Create two files, sudo and Dockerfile, with the following content:
# Dockerfile
FROM quay.io/openstack.kolla/kolla-toolbox:master-rocky-10
ADD sudo /etc/pam.d/sudo
# sudo
#%PAM-1.0
auth sufficient pam_permit.so
account sufficient pam_permit.so
password sufficient pam_permit.so
session required pam_permit.so
Execute
# docker build -t kolla-ansible:pamfixed .
After that, Edit globals.yml Add this line into the head of the globals.yml
kolla_toolbox_image_full: "kolla/ubuntu-source-kolla-toolbox:pamfixed"
Re-execute and it works.
During subsequent installation, the same error occurred in all containers.
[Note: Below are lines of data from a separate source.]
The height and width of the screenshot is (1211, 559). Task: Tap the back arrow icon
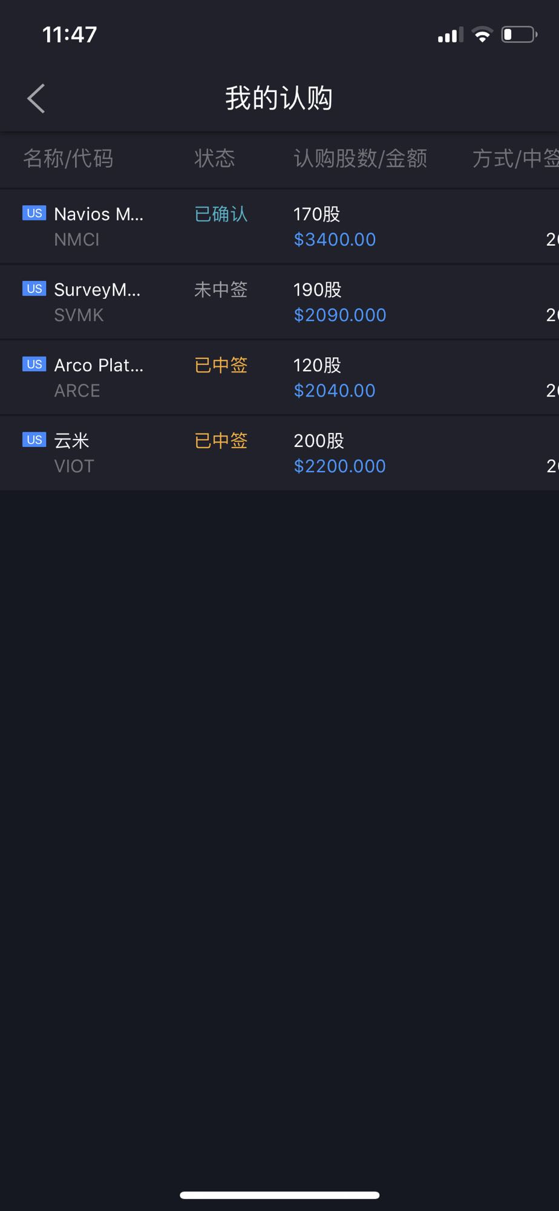(36, 98)
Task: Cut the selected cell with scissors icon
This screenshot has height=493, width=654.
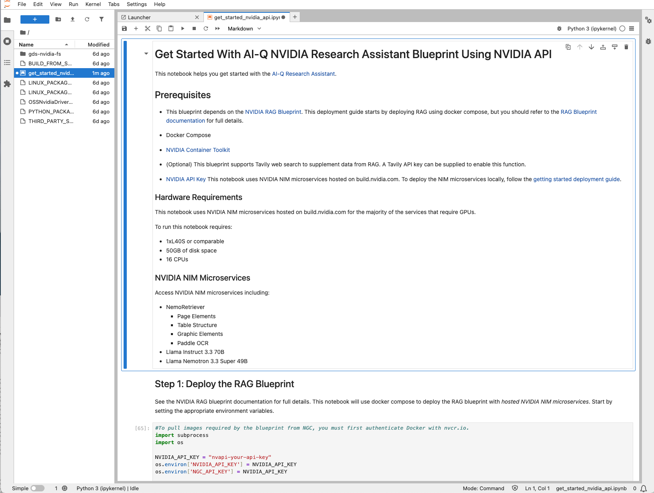Action: point(148,28)
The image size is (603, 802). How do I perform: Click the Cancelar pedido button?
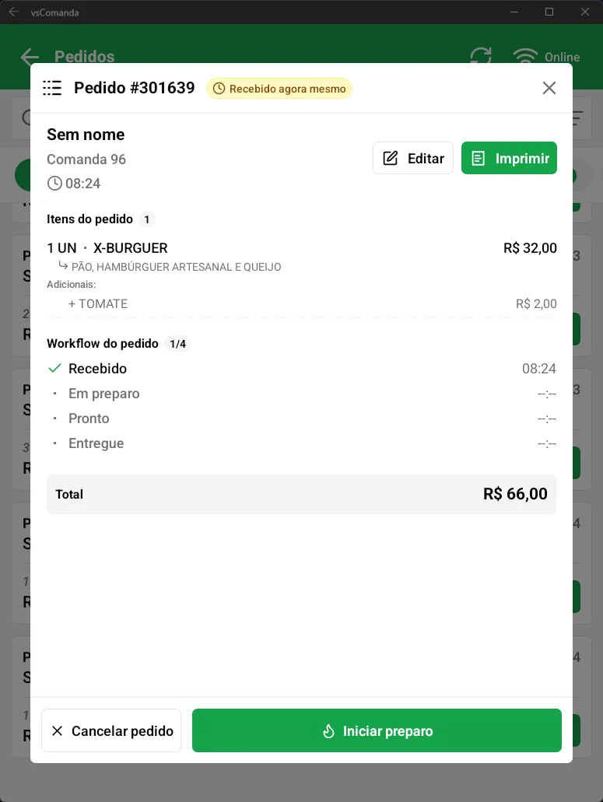[x=110, y=730]
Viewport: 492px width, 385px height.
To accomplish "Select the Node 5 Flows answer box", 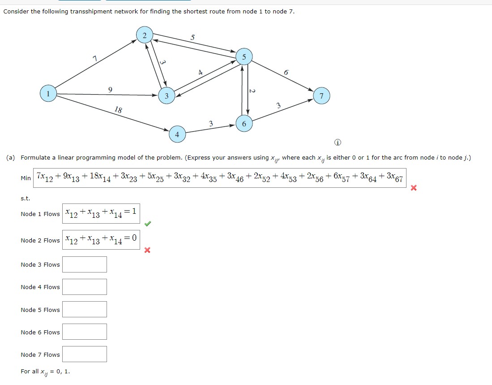I will pos(84,309).
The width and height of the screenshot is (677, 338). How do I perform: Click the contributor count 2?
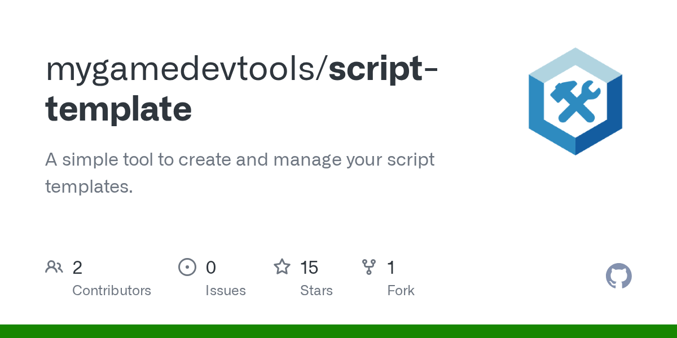77,268
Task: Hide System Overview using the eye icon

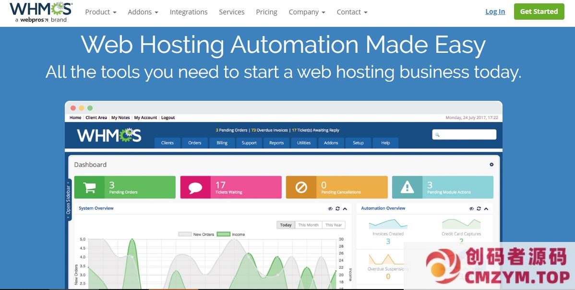Action: (330, 208)
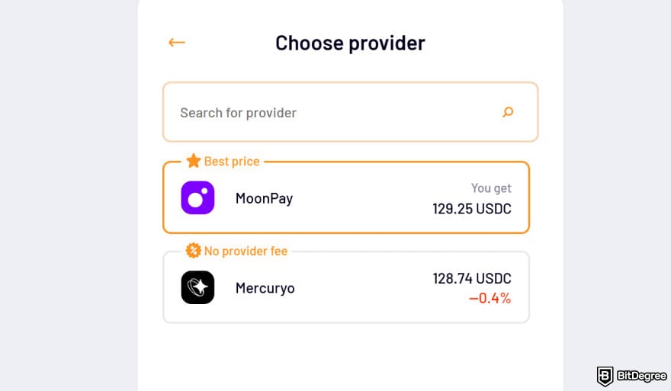Click the 129.25 USDC amount
The width and height of the screenshot is (671, 391).
472,208
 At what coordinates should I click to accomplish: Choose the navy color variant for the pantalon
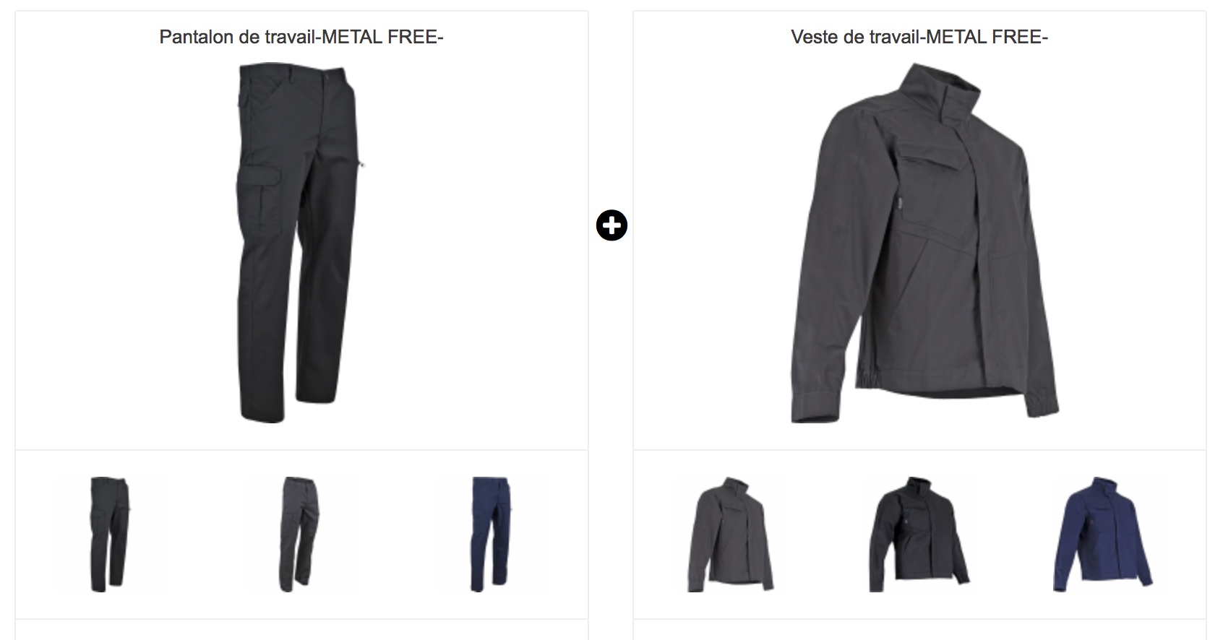(x=491, y=535)
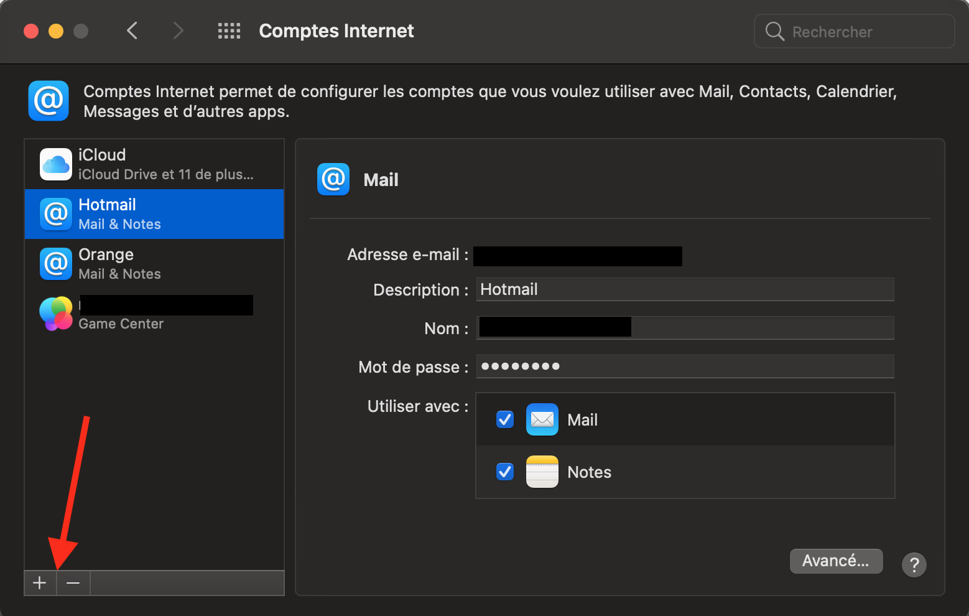
Task: Open help with the question mark button
Action: click(x=914, y=565)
For containers with the same error, the same solution was implemented: replacing the sudo file in the Docker image.
The final list of all containers requiring modification is as follows:
kolla_toolbox_image_full: "kolla/ubuntu-source-kolla-toolbox:pamfixed"
haproxy_image_full: "kolla/ubuntu-source-kolla-haproxy:pamfixed"
openvswitch_vswitchd_image_full: "openvswitch-vswitchd:pamfixed"
nova_libvirt_image_full: "nova-libvirt:pamfixed"
nova_api_image_full: "nova-api:pamfixed"
nova_compute_image_full: "nova-compute:pamfixed"
neutron_l3_agent_image_full: "neutron-l3-agent:pamfixed"
neutron_openvswitch_agent_image_full: "neutron-openvswitch-agent:pamfixed"
neutron_metadata_agent_image_full: "neutron-metadata-agent:pamfixed"
neutron_dhcp_agent_image_full: "neutron-dhcp-agent:pamfixed"
Question 2
During the installation process, when starting Keystone, an issue arose where MariaDB could not be created.
This was the first time I encountered this problem; MariaDB failed to start due to a port conflict.
No matter what I modified, including changing the port or container name, the port conflict issue persisted. Therefore, I decided to deploy my own MariaDB instance, modifying globals.yml and password.yml to externalize the data and no longer rely on the default MariaDB installation.
After starting MariaDB, I modified globals.yml…
enable_mariadb: "no"
database_address: "192.168.0.1"
database_port: "3306"
database_user: "root"
database_password: "password"
Modify password.yml
database_password: "password"
After making the modifications and restarting the deployment, it was finally successful, and the container started successfully.
Tips
1
If some services fail to start, you need to check the container logs.
Often, during repeated deployment failures, the database may record some incomplete service information, especially UUIDs, which could potentially cause deployment failures.
Clean up the database before the initial deployment is complete is often a quick and effective solution.
2
Deploying OpenStack Kolla Ansible can encounter various system and image conflicts.
Community testing of it is not very rigorous for production, requiring a high level of operational expertise.
Most solutions likely stem from prior knowledge of the system.
Because I haven’t worked with the latest OpenStack source code in a long time, I may not be familiar with many scripts. This practice focuses on independently installing a test environment, so many brute-force operations cannot be used for production environments.